Your goal: When you reach the line containing "You are a computer-use", repeat that line and each one after it exactly until the records end, leaving out pictures.

Exercise input:
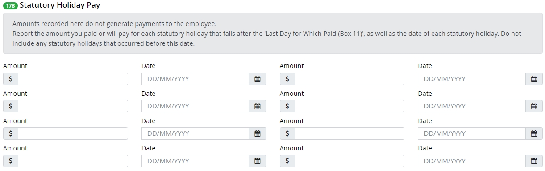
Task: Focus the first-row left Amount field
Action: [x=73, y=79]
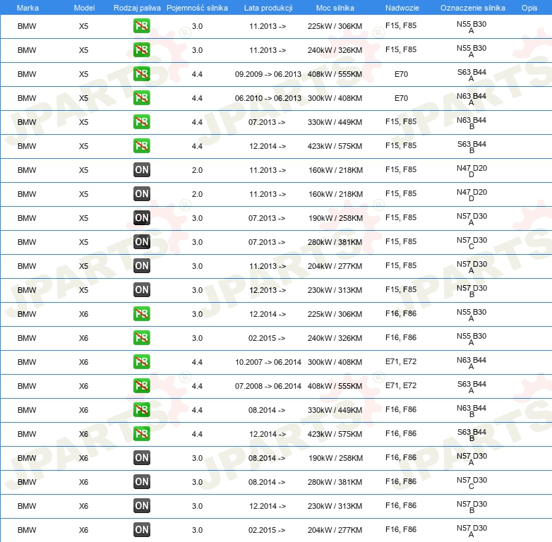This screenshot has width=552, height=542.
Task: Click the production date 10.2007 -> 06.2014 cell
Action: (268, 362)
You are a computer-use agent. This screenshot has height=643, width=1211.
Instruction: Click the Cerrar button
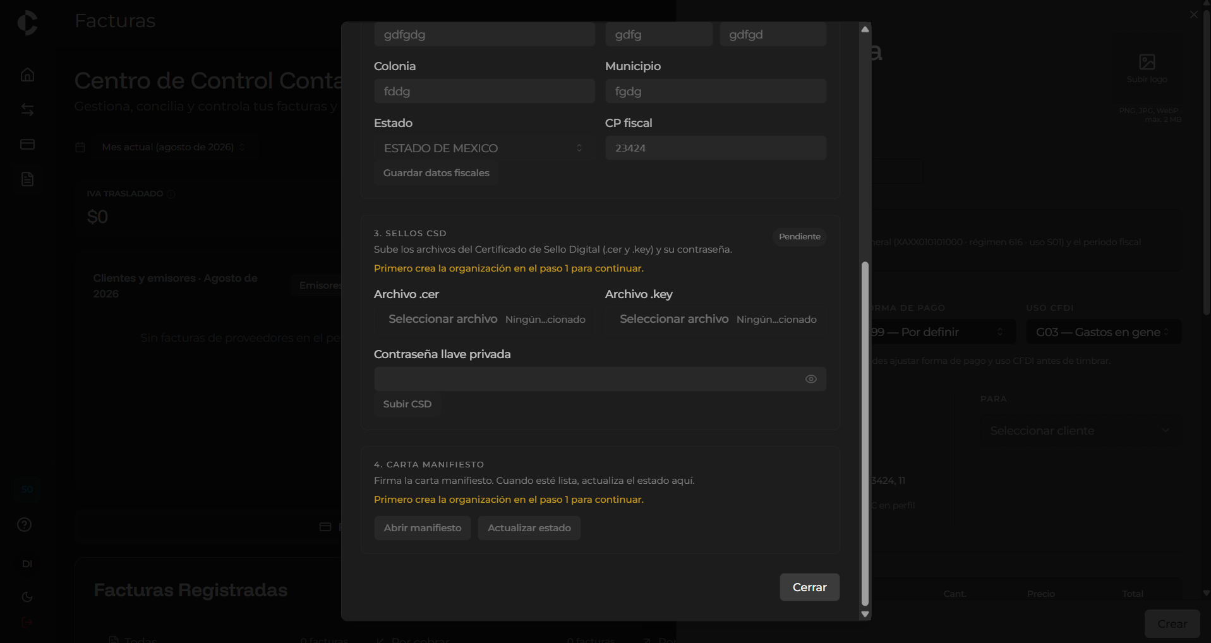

Exercise solution:
You are a computer-use agent. This screenshot has height=643, width=1211.
Instruction: Click the Cerrar button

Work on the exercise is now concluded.